Comparing our Design
Existing Solution
- Fifteen protected 12V Outputs
- No protected 8V Outputs
- No protected 5V Outputs
- Fixed Design
- No PWM Control
- 260 grams
- Current Sensing
- No Shutdown Circuit
- 11 x 13 cm
- Limited CAN Features
Our PDM
- Sixteen protected 12V Outputs
- One protected 8V Output
- Eight protected 5V Outputs
- Customizable Design
- PWM Control
- 140 grams
- Current Sensing
- Shutdown Circuit
- 17 x 12 cm
- Unlimited CAN Features
HOW OUR DESIGN ADDRESSES PRACTICAL ISSUES
When designing an electrical system, engineers must take special care to ensure that the power being supplied to all the electrical components will meet specifications. As such, the design of a safe and reliable power distribution system is critical for ensuring the success of any project that involves electrical systems. In a high-performance automotive application, key design considerations for a power distribution system must also consider minimizing mass, size, and overall complexity.
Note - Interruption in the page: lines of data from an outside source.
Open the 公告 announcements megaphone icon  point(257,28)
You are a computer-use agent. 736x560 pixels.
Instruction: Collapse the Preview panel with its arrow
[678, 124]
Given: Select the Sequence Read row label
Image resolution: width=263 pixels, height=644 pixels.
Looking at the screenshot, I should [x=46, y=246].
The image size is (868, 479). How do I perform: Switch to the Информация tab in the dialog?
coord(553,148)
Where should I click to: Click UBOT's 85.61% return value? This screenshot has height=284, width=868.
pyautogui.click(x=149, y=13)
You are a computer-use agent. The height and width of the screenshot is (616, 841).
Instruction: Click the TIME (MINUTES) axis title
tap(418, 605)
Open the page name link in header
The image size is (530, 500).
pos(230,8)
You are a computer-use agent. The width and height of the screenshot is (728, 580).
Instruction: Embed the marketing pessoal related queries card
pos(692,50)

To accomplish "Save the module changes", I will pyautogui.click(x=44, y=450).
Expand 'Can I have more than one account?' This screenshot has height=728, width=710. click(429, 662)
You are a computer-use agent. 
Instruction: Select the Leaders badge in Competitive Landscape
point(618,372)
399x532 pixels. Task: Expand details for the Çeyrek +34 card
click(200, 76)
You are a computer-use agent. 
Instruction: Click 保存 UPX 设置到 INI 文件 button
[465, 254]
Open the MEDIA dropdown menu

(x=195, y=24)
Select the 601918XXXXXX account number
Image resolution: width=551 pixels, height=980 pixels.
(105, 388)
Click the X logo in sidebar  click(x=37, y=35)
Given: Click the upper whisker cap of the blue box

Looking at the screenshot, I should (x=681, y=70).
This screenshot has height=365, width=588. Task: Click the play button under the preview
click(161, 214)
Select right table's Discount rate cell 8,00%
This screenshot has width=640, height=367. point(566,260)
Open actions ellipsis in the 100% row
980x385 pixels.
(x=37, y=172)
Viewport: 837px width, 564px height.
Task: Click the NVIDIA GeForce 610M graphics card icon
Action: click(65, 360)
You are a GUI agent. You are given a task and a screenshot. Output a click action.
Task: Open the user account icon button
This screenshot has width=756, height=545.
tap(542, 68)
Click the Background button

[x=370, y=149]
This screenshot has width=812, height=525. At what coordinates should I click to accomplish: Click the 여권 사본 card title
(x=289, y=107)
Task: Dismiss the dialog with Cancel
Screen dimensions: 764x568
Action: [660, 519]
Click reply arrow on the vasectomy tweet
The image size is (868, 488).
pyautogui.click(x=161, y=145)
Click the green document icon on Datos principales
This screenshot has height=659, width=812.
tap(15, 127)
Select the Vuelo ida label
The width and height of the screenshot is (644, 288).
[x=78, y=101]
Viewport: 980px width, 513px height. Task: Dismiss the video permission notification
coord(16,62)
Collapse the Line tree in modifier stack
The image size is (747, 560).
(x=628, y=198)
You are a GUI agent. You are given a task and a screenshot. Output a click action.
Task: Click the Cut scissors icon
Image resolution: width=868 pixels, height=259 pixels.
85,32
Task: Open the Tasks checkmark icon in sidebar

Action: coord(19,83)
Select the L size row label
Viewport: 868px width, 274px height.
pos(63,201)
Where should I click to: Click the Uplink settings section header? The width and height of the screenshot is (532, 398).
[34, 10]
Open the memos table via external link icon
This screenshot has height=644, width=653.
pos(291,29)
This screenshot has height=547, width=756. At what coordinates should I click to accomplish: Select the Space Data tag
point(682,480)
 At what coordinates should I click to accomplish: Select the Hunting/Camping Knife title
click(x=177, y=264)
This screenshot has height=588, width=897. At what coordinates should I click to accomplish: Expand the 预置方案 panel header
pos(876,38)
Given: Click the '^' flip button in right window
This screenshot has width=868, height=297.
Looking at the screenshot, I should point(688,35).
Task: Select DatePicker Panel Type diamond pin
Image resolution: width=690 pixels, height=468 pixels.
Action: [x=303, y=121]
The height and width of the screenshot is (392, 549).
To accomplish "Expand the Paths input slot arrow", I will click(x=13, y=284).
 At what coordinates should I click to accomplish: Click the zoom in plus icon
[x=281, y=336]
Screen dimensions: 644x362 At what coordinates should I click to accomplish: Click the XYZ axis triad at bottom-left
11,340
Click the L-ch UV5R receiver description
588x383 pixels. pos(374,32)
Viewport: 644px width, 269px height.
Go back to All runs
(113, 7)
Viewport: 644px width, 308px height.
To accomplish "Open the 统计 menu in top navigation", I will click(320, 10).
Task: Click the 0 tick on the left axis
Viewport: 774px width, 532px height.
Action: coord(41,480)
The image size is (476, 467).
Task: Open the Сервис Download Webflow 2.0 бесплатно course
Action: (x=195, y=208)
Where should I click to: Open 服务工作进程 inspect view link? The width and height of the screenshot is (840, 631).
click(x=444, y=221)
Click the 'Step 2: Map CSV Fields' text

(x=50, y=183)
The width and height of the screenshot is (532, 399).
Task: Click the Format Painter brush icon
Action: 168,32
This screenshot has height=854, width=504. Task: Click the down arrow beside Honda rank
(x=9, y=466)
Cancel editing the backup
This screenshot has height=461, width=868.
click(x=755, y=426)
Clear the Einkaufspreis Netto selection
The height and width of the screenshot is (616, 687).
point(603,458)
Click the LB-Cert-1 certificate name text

A basic design alternative for power management in an automotive application is the use of fuses. While fuses do protect electrical components in the event of an overcurrent scenario, they are relatively heavy and occupy lots of space, which hinders the performance of a race car. Previously, SR chose to distribute power using a third-party device. While the third-party product offered many benefits when compared to the basic fuse alternative, the device did not have enough power outputs, lacked customizability, was high cost, and required the use of additional external circuitry to power necessary devices on the car.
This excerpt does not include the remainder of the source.